Un romance de frontera

  • Vuelve a publicarse, casi un siglo después, la obra de Menéndez Pidal, 'El idioma español en sus primeros tiempos', obra de enorme avizoramiento y varia perspicacia

Menéndez Pidal, junto a Félix Rodríguez de la Fuente y Charlton Heston en el rodaje de El Cid, 1961

Menéndez Pidal, junto a Félix Rodríguez de la Fuente y Charlton Heston en el rodaje de El Cid, 1961

Para explicar, en su completa valoración, cuanto se encierra en estas páginas de don Ramón Menéndez Pidal, ya publicadas en 1927, habría que principiar, quizá, por la modesta y sagaz arqueología filológica que comenzó Petrarca, mucho más penetrante en Lorenzo Valla, cuando refuta con solidez la donación de Constantino, y así hasta llegar a Mabillon y su De re diplomática, donde se rigoriza, de manera incipiente, el estudio de legajos y documentos antiguos. Es este viaje a las fuentes, no tan usual entonces, el que don Ramón practica aquí, para datar una aventura plural y de todo punto extraordinaria: la aventura del español y de las lenguas romances peninsulares, mientras España estaba dominada, en su mayor parte, por el poder musulmán, que sucumbe muy a finales del XV.
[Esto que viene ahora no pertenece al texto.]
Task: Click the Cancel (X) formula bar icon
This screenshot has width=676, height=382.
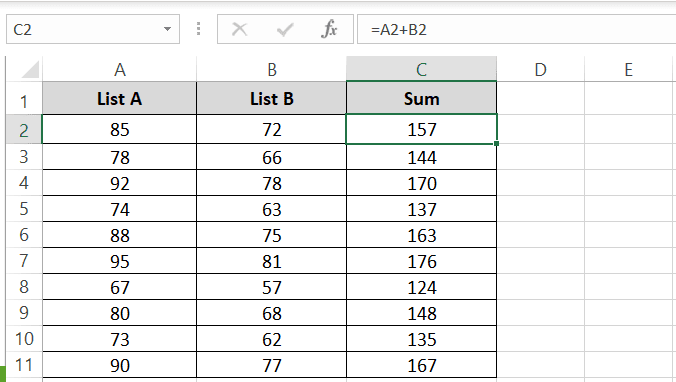Action: [239, 29]
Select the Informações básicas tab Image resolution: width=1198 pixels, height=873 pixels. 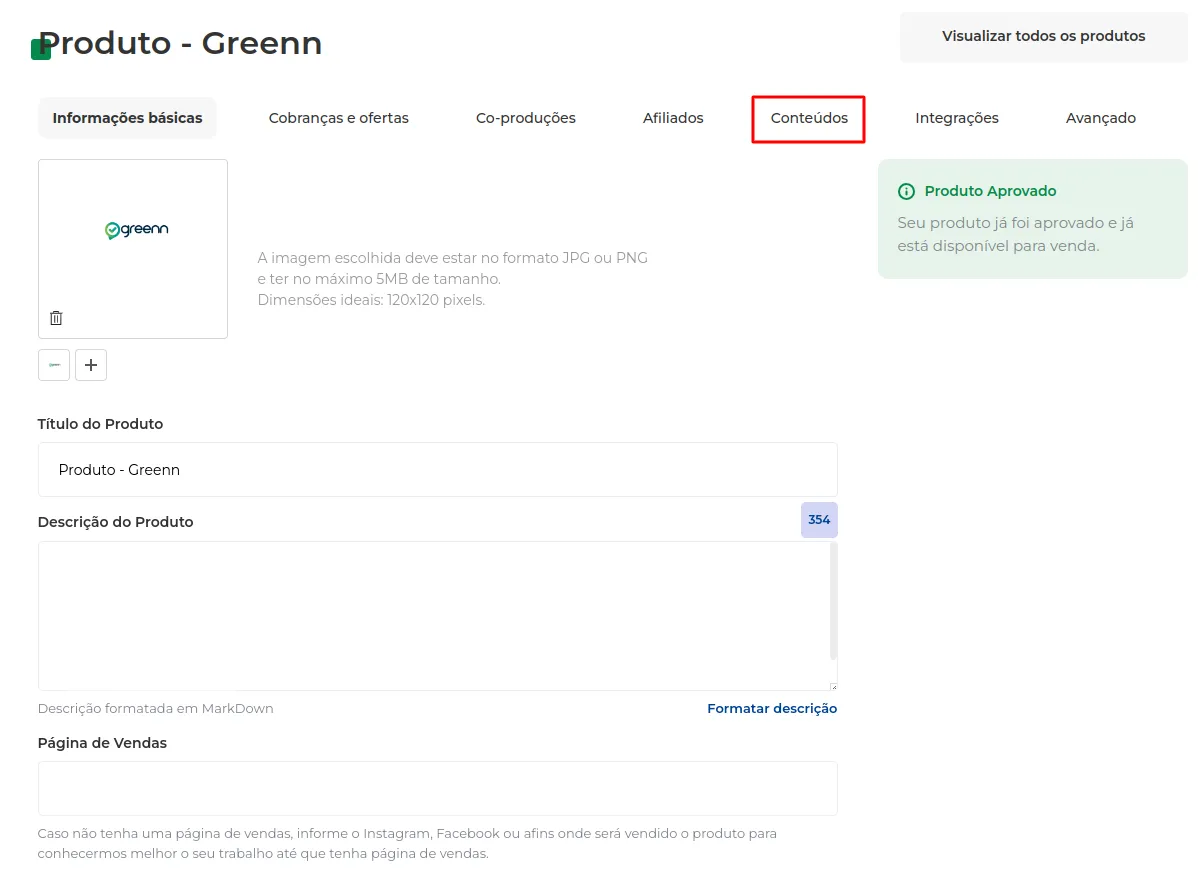pos(128,118)
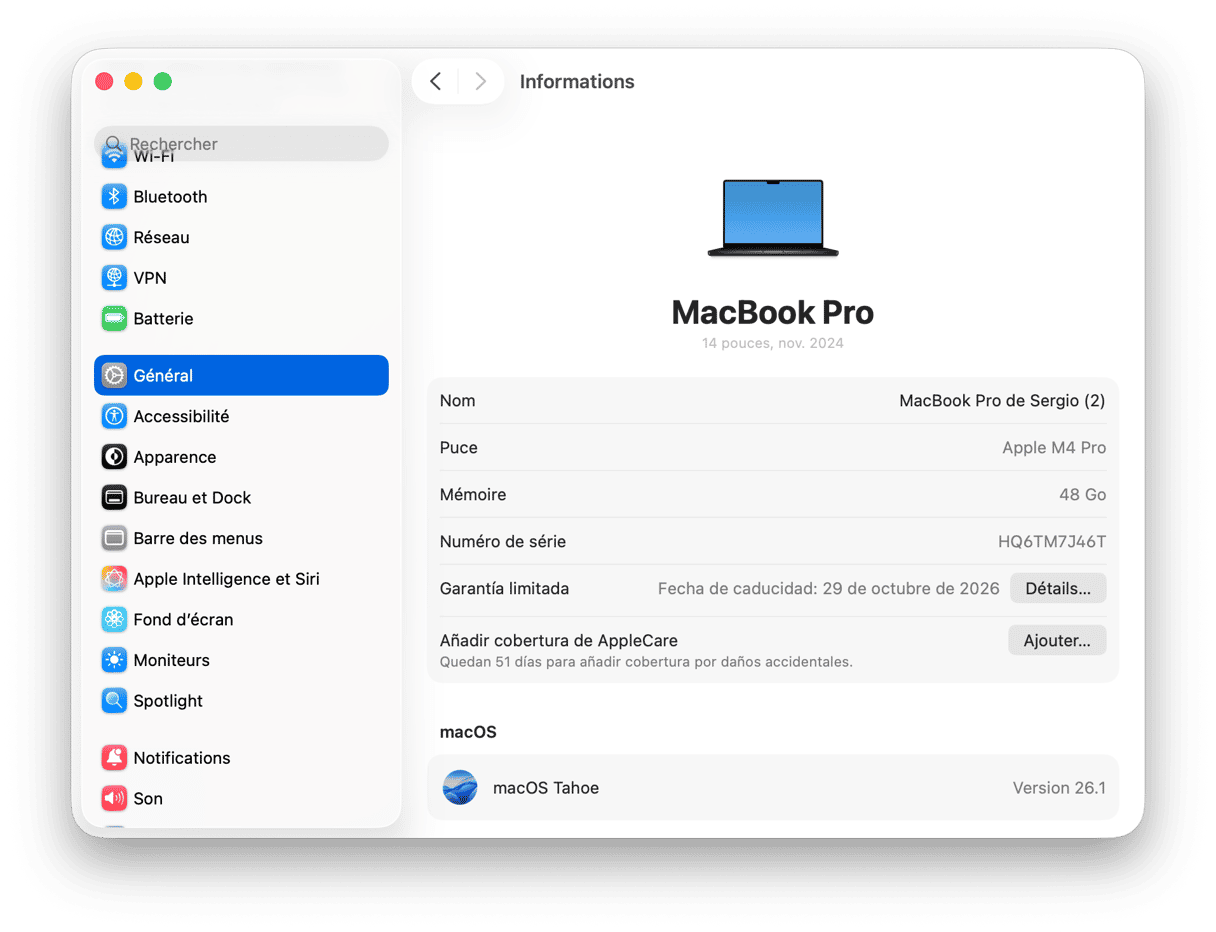Select the VPN globe icon
Viewport: 1216px width, 932px height.
point(114,278)
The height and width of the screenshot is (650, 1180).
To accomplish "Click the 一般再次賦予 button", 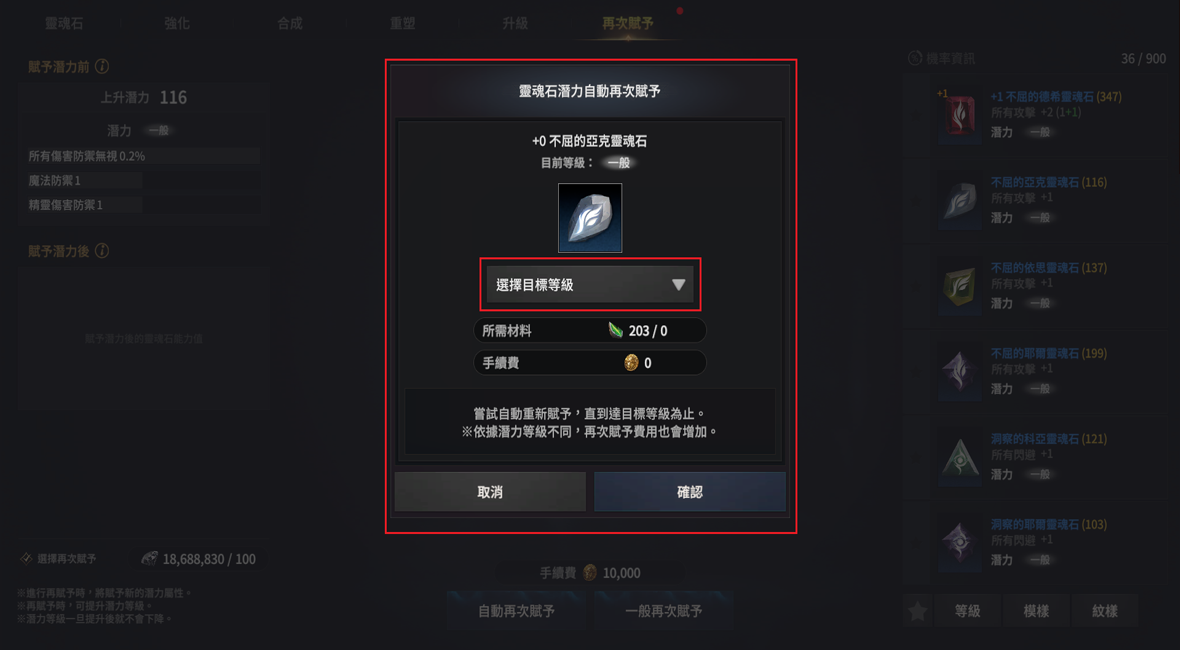I will 664,611.
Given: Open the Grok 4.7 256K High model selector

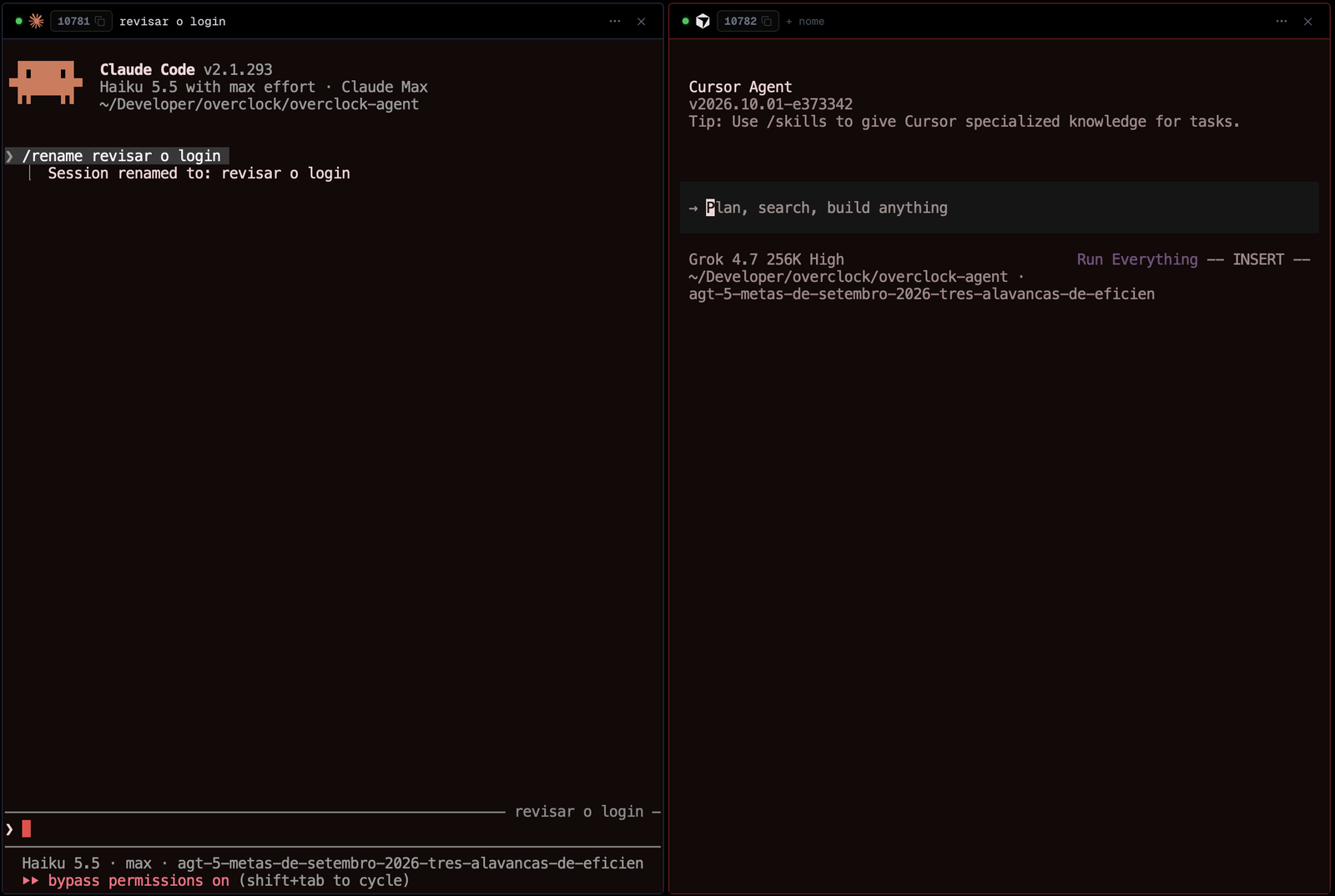Looking at the screenshot, I should [x=766, y=259].
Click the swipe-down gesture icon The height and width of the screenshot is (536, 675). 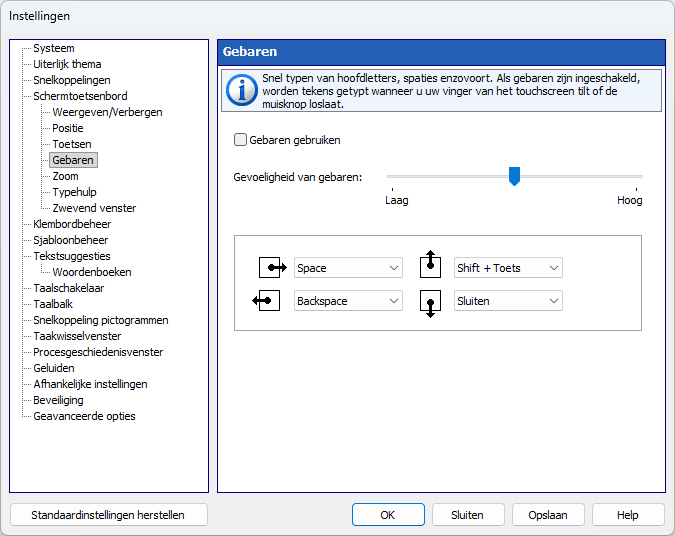pos(430,304)
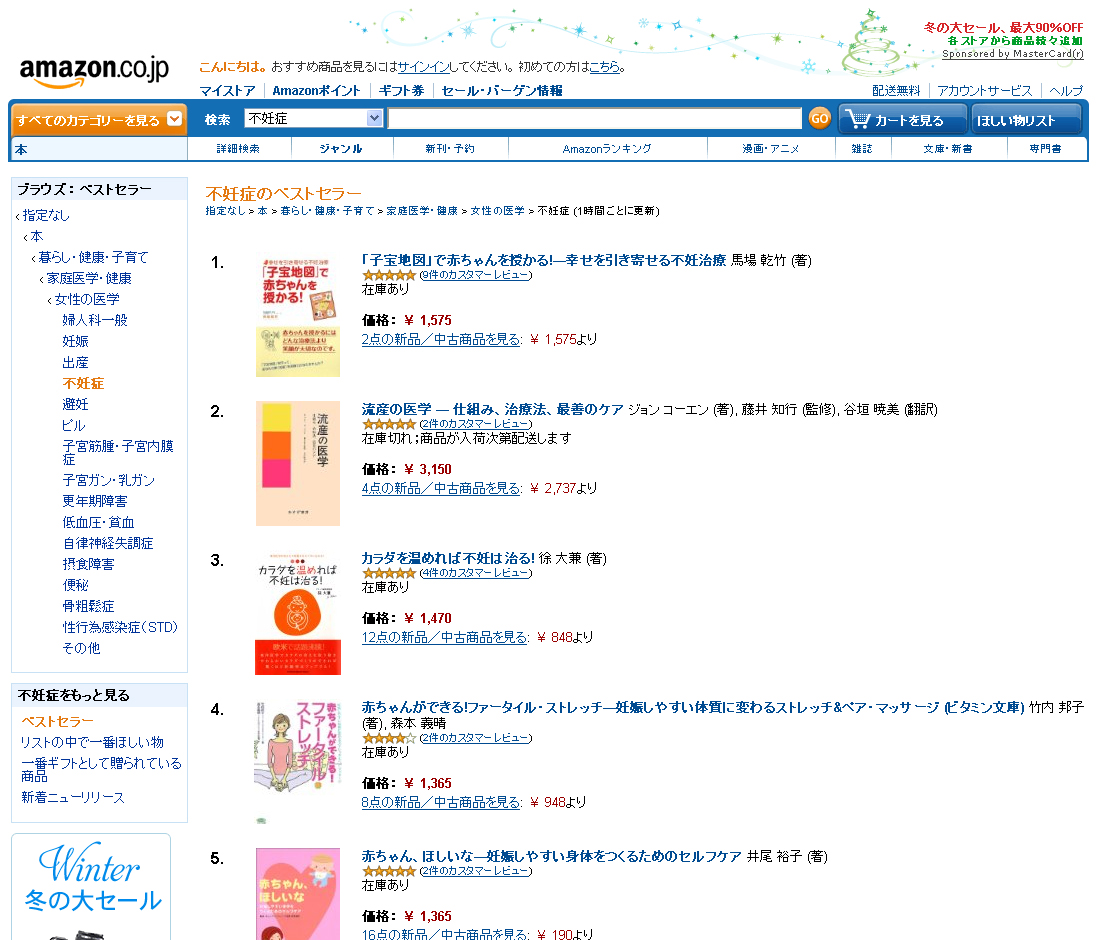Screen dimensions: 1097x940
Task: Click star rating of ファータイル・ストレッチ book
Action: click(x=389, y=739)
Como en la historiografía actual, Pidal explica la arboladura del siglo a través del detalle

En un postrer apéndice, Pidal comenta a uno de los grandes historiadores del XX, cual fue don Claudio Sánchez-Albornoz; y en concreto, sus Estampas de la vida en León durante el siglo X, a quien Pidal debía ponerle un eco verbal, una apostilla dialógica, para que dicha vida se expresara en su verdad social más inmediata. Esta misma inmediatez, y la interpenetración de múltiples factores que componen el mundo de cada época, es lo que Pidal aborda en este ensayo, cuando determina la azarosa evolución de cada lengua romance. No obstante, dicha determinación no viene expresada solo ni principalmente en términos teóricos. Como en la grande y moderna historiografía que hoy disfrutamos, Pidal explica la arboladura del siglo a través del detalle, lo cual comprobamos, no sin asombro, cuando explica la evolución de España, la España fronteriza del siglo VIII y posteriores, con la azarosa ventura de los nombres que recibía entonces la ciruela. A través de esta modestísima tronera, Pidal es capaz de traernos el sabor, la urdimbre y el estrépito de un vasto y fenomenal espectro: la España plurilingüe de primera hora.